2. Karena ini berkaitan dengan kebijakan nasional, penerapannya membutuhkan penyesuaian di berbagai daerah. Untuk itu, kami mendorong Kemendikbud untuk melakukan sosialisasi lebih luas mengenai hal ini agar semua pihak mengerti apa yang direncanakan. Agar tidak miskomunikasi dan terjebak pada perdebatan istilah-istilah tertentu yang tidak masuk pada substansinya. Sosialisasi ini juga penting agar pada tataran aplikasi, sekolah tidak sekadar menambah jam pelajaran sehingga malah justru memberatkan para siswa. Penyesuaian ini dilakukan tentu saja diterapkan dengan mempertimbangkan bobot capaian yang telah dimaksud sesuai dengan rencana program.

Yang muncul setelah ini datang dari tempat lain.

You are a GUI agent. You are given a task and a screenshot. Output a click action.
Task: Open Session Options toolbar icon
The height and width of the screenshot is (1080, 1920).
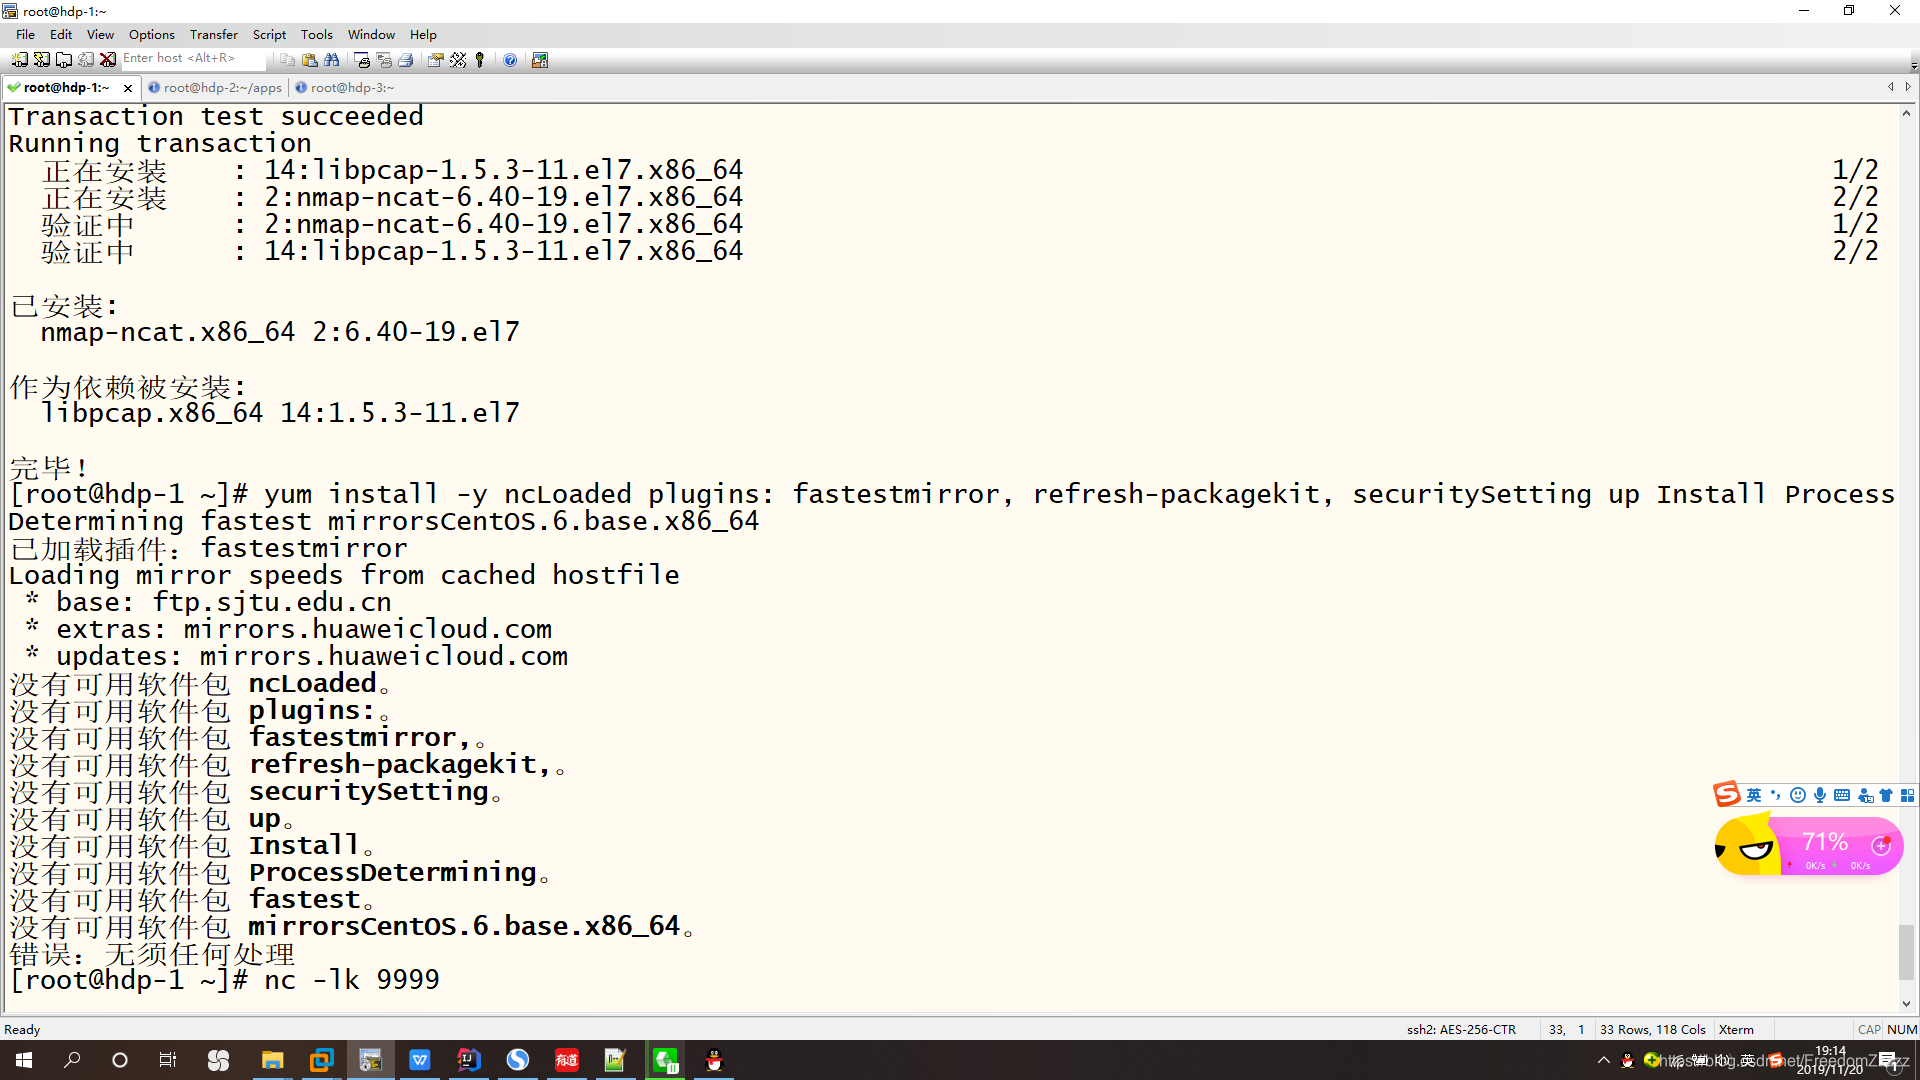tap(436, 60)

(Baca juga: Sangat Aneh jika Penolakan Sekolah 5 Hari Dikaitkan dengan Full Day School. Karena Memang Tidak Ada Hubungannya!)
3. Dalam penerapannya di awal ajaran baru nanti, IPM mengharap pada sekolah sepenuhnya memperhatikan hak-hak pelajar untuk berkembang sesuai dengan minat, bakat, dan potensi para peserta didik. Mari jadikan sekolah sebagai rumah kedua yang menyenangkan bagi pelajar untuk berkarya nyata bagi bangsa dan negara.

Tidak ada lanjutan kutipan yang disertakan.